* Given instruction *
Continue the case study below on the RSPB's destination marketing strategy, picking up right after its final sentence.

* Text excerpt *

Shaping Strategic Revenue Growth

RSPB

52°06′56″N, 000°16′00″W

Key takeaways

The Challenge

Most people aren’t aware the RSPB manages 222 nature reserves in the UK. Our job is to help attract domestic audiences to visit and connect with nature.

The Work

We created a comprehensive destination marketing strategy considering the inspirational nature charity's different complexities and requirements. 

The Results

Considering different stakeholders and viewpoints, we provided a balanced strategy that has been received very well across multiple departments leading to identifying significant revenue opportunities.

Overview

It’s exciting times for the RSPB. This most British of charitable institutions, now over 130 years old, recently underwent a major rebrand to better reflect its work to protect the birds, wildlife and wild spaces we all love.

But developing the tone, look and feel, a project beautifully executed by the RSPB, is only half the story. The other half, currently underway by Navigate, supports the RSPB's vision to make nature inclusive and provide an opportunity for everyone to connect first-hand. They wish to do this through their 150 publicly accessible reserves (226 total).

Birds of a feather

As Alexia Hollinshead, Visitor Experience & Events Consultancy Manager at RSPB said, “We chose Navigate because of the deep understanding they showed, not just of our mission but also of our brand as a destination. Now we’re drawing on their experience and expertise to shape the direction of our short and long-term marketing and to reinforce our offering both to those who know us and to a whole new audience”.

Plotting the right flight path

In simple terms, the RSPB’s destination marketing strategy is all about raising awareness of its “visitor offering” to new audiences and encouraging them to really engage and interact with the brand. Navigate CEO, Anthony Rawlins, likes to describe the plan more as an “interaction strategy” that will compel people to visit and really engage with the RSPB’s amazing reserves. “The RSPB is for everyone and our job is to show the nation, and indeed the world, what the RSPB is doing for nature, and just as importantly how they can interact with it.”

While it sounds simple on paper, creating a destination marketing strategy for such a large organisation is anything but simple. Especially when you realise the size, breadth and depth of the RSPB’s “estate”: it’s the fifth largest landowner in the UK, the largest nature conservation charity in Europe, and the fifth largest in the world. Add do thi the fact it’s 150+ reserves open to the public (223 in all) each offer something unique to visitors. Some reserves offer great accessibility to everyone. Others are geared towards families. While others still are for enthusiasts who want to explore the wilder side of nature. So any plan, , needs to take these wide variations into account.

Defining the destination… 

The destination marketing plan we’re putting together has two key parts. The first part involves going on our own journey to really understand what each reserve offers visitors. What’s so special about a particular reserve? Who will appreciate it and why? How do we position it? What key messages will resonate emotionally and draw the crowds? What other attractions are we competing with locally? And what channels will we use to get our messages across?

* Supplied data *
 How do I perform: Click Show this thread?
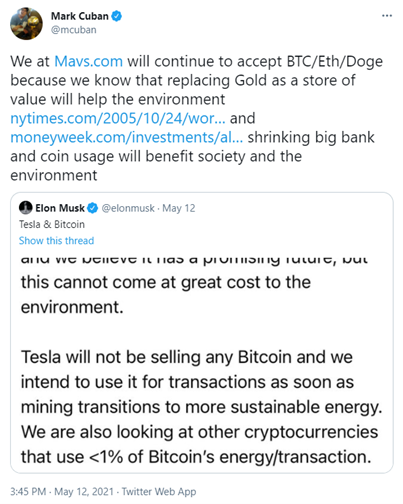point(56,240)
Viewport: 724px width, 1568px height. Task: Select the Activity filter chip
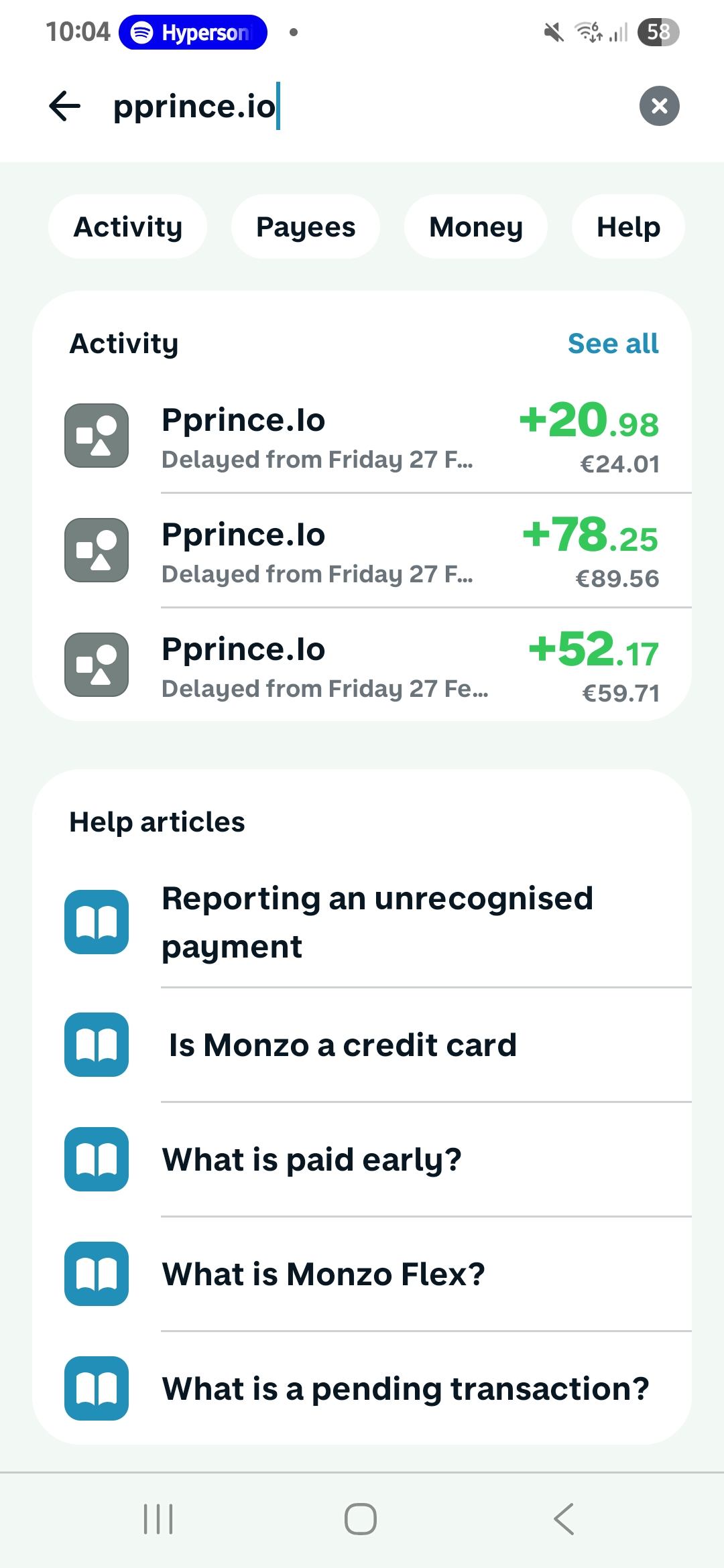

* Result below *
As a result, we’ve been through hundreds of internal RSPB documents and spent hundreds of hours researching the organisation itself. We've then weighed this against the wider industry, where it is now, and its likely direction of travel over the next five or 10 years. 

…and charting a course to get there 

The second part involves developing a strategy to enhance and evolve the “experience” at each reserve once people are there. In other words, the interactive part of a visit. So creating a journey that encourages visitors to really interact with these amazing safe havens for nature. We’re asking which existing experiences really resonate with visitors and what else might? How can the RSPB deliver them better and how much should they cost?

Operationally, what training will staff need to implement them efficiently and for maximum impact? And because it’s a continuous journey, what barriers are there to execution and what needs to happen to unblock them or course correct if necessary? 

Short-term creativity 

And alongside this huge piece of strategic work, we’re also offering ongoing guidance and digital marketing support for the RSPB’s seasonal campaigns for summer, autumn, Christmas, and Easter. Why? Because while the RSPB is a charity, it’s also a commercial entity that needs to bring in money to run its operations outside of the important nature and conservation work it does. 

 

Long-term journey

Ultimately, the destination marketing plan is there to compel people first to visit the RSPB’s reserves and then, once there, properly experience and interact not just with the incredible environments, but also the inspiring work the charity does to safeguard the UK’s wildlife and natural ecosystems. Over the next few years we’ll be completing and implementing the RSPB’s destination marketing plan and can’t wait to see the positive effect it has on this iconic charity and the diverse flora and fauna it’s mission is to protect and conserve. 

“We chose Navigate because of the deep understanding they showed, not just of our mission but also of our brand as a destination. We're drawing on their expertise to shape the direction of our short and long-term marketing to reinforce our offering to those who know us and a whole new audience.”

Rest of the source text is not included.